Suttle and his colleagues found that more than 800 million viruses per square metre are deposited into the atmosphere every day. Before his study was released, it was thought that this area of the atmosphere was pristine.

If you like to swim in the ocean, as I do, you might find the following a little unsettling. The average concentration of viruses in seawater is billions in every millilitre of water. “So for every time you go swimming, just for the water you take into your mouth, you swallow more viruses than there are people in North America,” said Suttle.

But be assured that the billions of viruses are doing good work there. They kill 40 per cent of the oceans bacteria daily. Yes, almost one-half of the bacteria are eliminated which controls their population and keeps the Earth’s oxygen from being depleted.

And the viruses you breathe in kill some of the bacteria that you also inhale.

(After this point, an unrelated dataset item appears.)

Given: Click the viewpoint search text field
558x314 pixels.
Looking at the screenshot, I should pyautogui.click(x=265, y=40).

This ability of viruses to kill bacteria is a lifesaver for people who have become resistant to antibiotics. The viruses are called bacteriophages, or phages for short.

The number of patients who are multidrug-resistant (MDR) is growing as infections become resistant to antibiotics. MDR infections are rapidly growing into public health nightmare. At least 700,000 people die annually and the United Nations predict that the numbers could rise to 10 million by 2050 (Scientific American, November, 2019).

Where antibiotics also kill useful bacteria in a shotgun approach, phages target specific bacteria. They attach to the cell wall of the bacteria and insert their genetic material into the cell through a syringe-like appendage. The phage then highjacks the bacteria’s reproductive machinery and making multiple copies of itself, ripping the bacteria apart.

The bacteria-fighting properties of phages have been known since 1910 where they reportedly reduced wartime mortality from gangrene. But after antibiotics became the drug of choice, investigation of phages waned.

Don’t go to your doctor looking for phage medications. Lack of research has limited their use but as the number of MDR cases rises, research will accelerate.

So, don’t tar all viruses with the Coronavirus brush. Their life-saving applications will almost certainly grow, saving more lives than they kill.